México vive, políticamente, en medio de dos paradojas.
Andrés Manuel López Obrador busca una oposición. Él, que ganó con 30 millones de votos, que venció la maldición de ser un presidente sin apoyo en la Cámara de Diputados, no se ‘halla’ sin alguien con quién pelearse.
Los mexicanos le dieron la oportunidad por la que luchó infructuosamente en dos ocasiones. En 2018, los votantes aceptaron su diagnóstico de país y le aprobaron la idea del cambio.
Y simultáneamente, la ciudadanía castigó a los partidos tradicionales, esa clase política que llevó a un nivel de perfección su connivencia frente a los actos de corrupción, impunidad, y ante los ‘desajustes’ de un modelo económico que condenaba a la pobreza a medio México.

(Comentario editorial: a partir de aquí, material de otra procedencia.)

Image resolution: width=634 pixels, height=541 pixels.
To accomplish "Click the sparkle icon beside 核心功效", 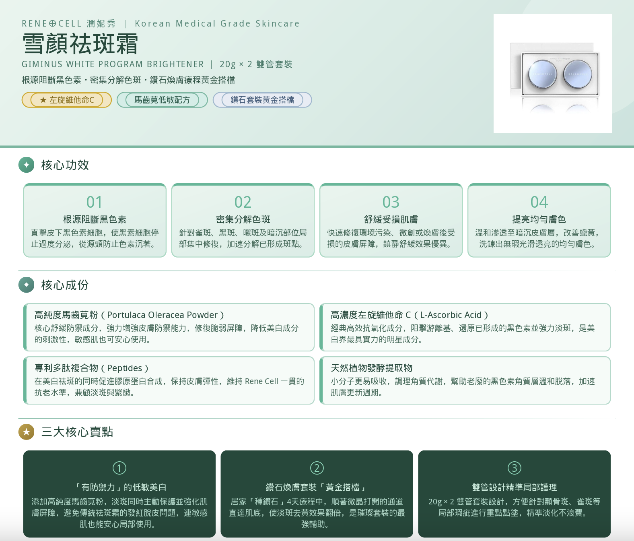I will pyautogui.click(x=27, y=165).
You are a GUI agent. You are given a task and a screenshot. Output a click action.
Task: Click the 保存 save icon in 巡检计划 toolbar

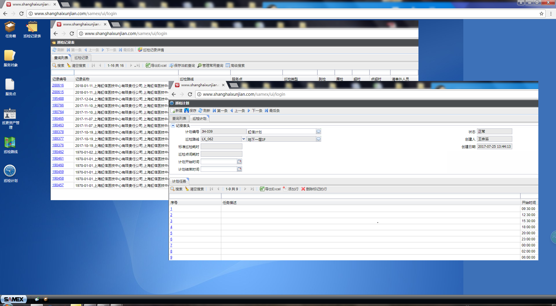pos(187,111)
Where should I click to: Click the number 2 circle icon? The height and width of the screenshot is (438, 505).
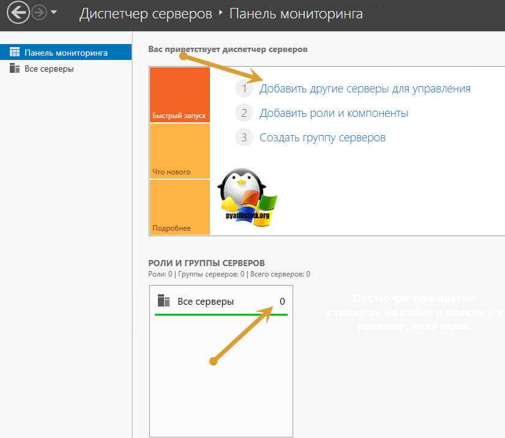tap(244, 113)
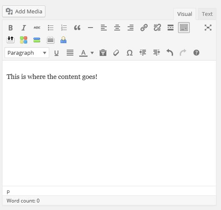Toggle underline formatting
This screenshot has width=221, height=210.
tap(57, 53)
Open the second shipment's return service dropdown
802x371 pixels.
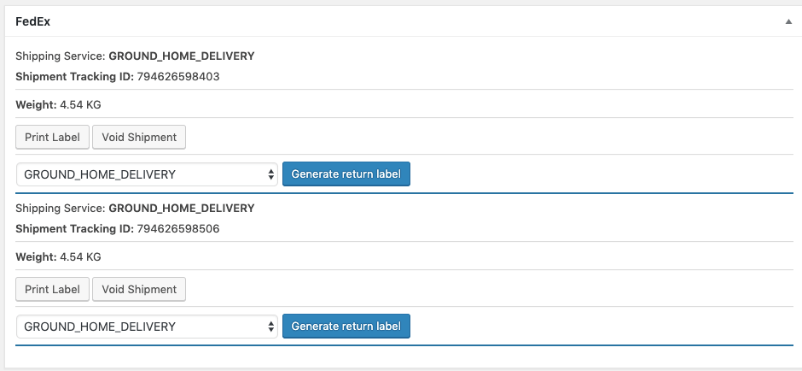[147, 327]
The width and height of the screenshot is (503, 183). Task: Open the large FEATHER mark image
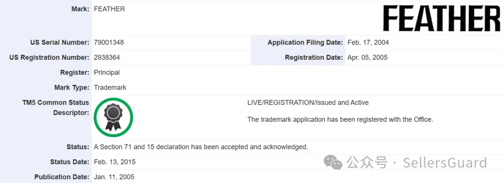point(442,18)
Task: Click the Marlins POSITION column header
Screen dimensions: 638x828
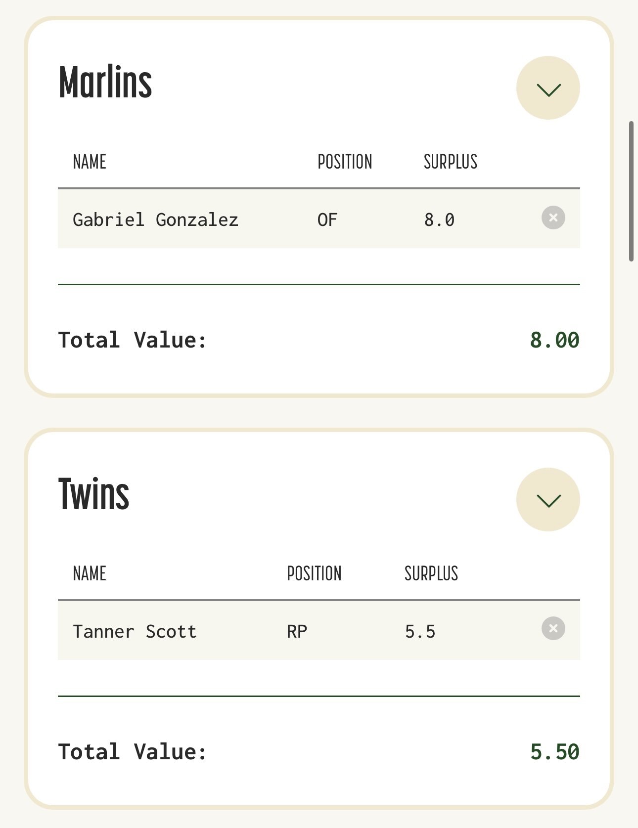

La elección de hace dos años puso a AMLO en una posición privilegiada. Sumando unos cuantos votos en las cámaras, tendría todo para cumplir el mandato surgido de las urnas: limpiar a México de corrupción, privilegiar a los pobres, acabar con los despilfarros.
Sin oposición que le incomodara, el presidente de la república podría ocupar su tiempo y energía en trazar la hoja de ruta para cumplir sus promesas.
Pero no ha sido así. López Obrador se forjó en la lucha por obtener el poder, pero no se preparó para ser un gobernante.
Sólo entiende la política si avasalla a otro. Le gusta pensarse como un campeador, le destempla pasar 24 horas sin aparecer en el ruedo –ya sea con un video para arengar a sus huestes, o en uno lleno de diatribas contra su fantasma. Porque eso es lo que tiene enfrente: una oposición fantasma.
La primera paradoja de la democracia mexicana es que el Presidente que podría, cual ingeniero con grandes planes, dedicarse a cambiar todo, emplear en eso su creatividad e ímpetu, prefiere invertir buena parte de su día en tratar de inventar la imagen de una oposición que sólo es peligrosa en su cabeza, en sus temores.
La segunda paradoja la encarnan aquellos que desde el triunfo de López Obrador el 1 de julio de 2018 no se resignan al resultado de la democracia.
Por un lado, está la llamada oposición tradicional. Desbalagados, resentidos pero sobre todo desorientados, los partidos políticos que gobernaron México desde los ochenta no saben articularse frente a quien ha logrado convertirlos en la bestia negra del cuento que se cuenta todos los días desde Palacio Nacional.
Primero, pecaron de ansiosos con aquel intento fallido encabezado, sobre todo, por el panista Javier Corral, gobernador de Chihuahua. Luego su repliegue fue casi total. Hoy, tras 24 meses de su derrota, el PRI está desaparecido y el PAN extraviado.
Frente a un Presidente poderoso pero proclive no sólo a salidas deschavetadas sino a políticas y proyectos de endebles cimientos, ante un mandatario que trae a la memoria de muchos los peores vicios del autoritarismo priista, en estos dos años la otrora oposición no sólo está lejos de articular un discurso alternativo, sino que ni siquiera ha podido dar muestras de que entiende el reto que se avecina.
Y desde las clases empresariales, tanto como de otros sectores de la sociedad civil, se puede decir lo mismo que de los partidos tradicionales: no saben cómo ser oposición sin ser la oposición que conviene a AMLO.
Para justificar graves errores y no pocas insuficiencias de su gobierno, el Presidente anima diario a botargas marchitas que añoran un modelo rechazado en las urnas.
Y los opositores, en vez de reinventarse, creen que el fracaso del tabasqueño les dará no sólo una victoria moral (ni a pírrica llegará), sino que les posibilitará el añorado regreso.
Esa es la doble paradoja que nos tendrá atorados un buen rato.